Re: [HACKERS] Walsender timeouts and large transactions

Petr Jelinek Wed, 01 Nov 2017 07:50:10 -0700

Hi,

sorry for the delay but I didn't have much time in past weeks to follow
this thread.

On 02/10/17 05:44, Kyotaro HORIGUCHI wrote:
> Hello Sokolov.
> 
> At Fri, 29 Sep 2017 15:19:23 +0300, Sokolov Yura 
> <[email protected]> wrote in 
> <[email protected]>
>> I don't want to make test to lasts so long and generate so many data.
>> That is why I used such small timeouts for tests.
> 
> I understand your point, but still *I* think such a short timeout
> is out of expectation by design. (But it can be set.)
> 
> Does anyone have opinions on this?

Yes, it's not practically useful to have such small wal_sender_timeout
given that the main purpose of that is to detect network issues.

> 
>> Test is failing if there is "short quit" after
>> `!pq_is_send_pending()`,
>> so I doubt your patch will pass the test.
> 
> It is because I think that the test "should" fail since the
> timeout is out of expected range. I (and perhaps also Petr) is
> thinking that the problem is just that a large transaction causes
> a timeout with an ordinary timeout. My test case is based on the
> assumption.
> 
> Your test is for a timeout during replication-startup with
> extremely short timeout. This may be a different problem to
> discuss, but perhaps better to be solved together.
> 
> I'd like to have opnions from others on this point.

I think it's different problem and because of what I wrote above it does
not seem to me like something we should spend out time on trying to fix.
> 
> Uggh! I misunderstood there. It wais for writing socket so the
> sleep is wrong and WaitLatchOrSocket is right.
> 
> After all, I put +1 for Petr's latest patch. Sorry for my
> carelessness.
> 

Great, I attached version 3 which is just rebased on current master and
also does not move the GetCurrentTimestamp() call because the concern
about skewing the timestamp during config reload (and also network flush
as I realized later) is valid.

It's rather hard to test all the scenarios that this patch fixes in
automated fashion without generating a lot of wal or adding sleeps to
the processing. That's why I didn't produce usable TAP test.

Since it seems like some of my reasoning is unclear I will try to
describe it once more.

The main problem we have is that unless we call the
ProcessRepliesIfAny() before the wal_sender_timeout expires we'll die
because of timeout eventually. The current coding will skip that call if
there is a long transaction being processed (if network is fast enough).
This is what the first part (first 2 hunks) of the patch solves. There
is also issue that while this is happening the walsender ignores signals
so it's impossible to stop it which is why I added the
CHECK_FOR_INTERRUPTS to the fast path.

* * * * * * *

GIVEN EXERCISE 1> Using the post on walsender timeouts and large transactions, mark each statement yes or no and quote the words that settle it: (a) Version 3 of the patch moves the GetCurrentTimestamp() call. (b) Petr considers a very small wal_sender_timeout to be of little practical use. (c) Petr wrote a usable TAP test for the patch.
GIVEN EXERCISE 2> In the walsender timeouts post, why did Petr add CHECK_FOR_INTERRUPTS to the fast path? Answer in one to three sentences.
GIVEN EXERCISE 3> Write the next part of the walsender timeouts post, picking up after its final sentence.
The lines after this post come from a separate source.

DATA LINES>
* * * * * * *

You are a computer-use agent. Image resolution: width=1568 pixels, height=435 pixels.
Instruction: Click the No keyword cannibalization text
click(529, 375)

* * * * * * *

RESULT 1>
(a) No: "also does not move the GetCurrentTimestamp() call"
(b) Yes: "it's not practically useful to have such small wal_sender_timeout"
(c) No: "That's why I didn't produce usable TAP test."

RESULT 2> While a long transaction is being processed, the walsender ignores signals, so it cannot be stopped. Adding CHECK_FOR_INTERRUPTS to the fast path addresses that.

RESULT 3>
The second problem is that if we solved just the first one, then if
downstream (and again network) is fast enough, the ProcessRepliesIfAny()
will not do anything useful because downstream is not going to send any
response while the network buffer contains any data. This is caused by
the fact that we normally code the receiver side to receive until there
is something and only send reply when there is a "pause" in the stream.
To get around this problem we also need to make sure that we send
WalSndKeepaliveIfNecessary() periodically and that will not happen on
fast network unless we do the second part of the patch (3rd hunk), ie,
move the pq_is_send_pending() after the keepalive handling.

This code is specific to logical decoding walsender interface so it only
happens for logical decoding/replication (which means it should be
backported all the way to 9.4). The physical one

These two issues happen quite normally in the wild as all we need is big
data load in single transaction, or update of large part of an table or
something similar for this to happen with default settings.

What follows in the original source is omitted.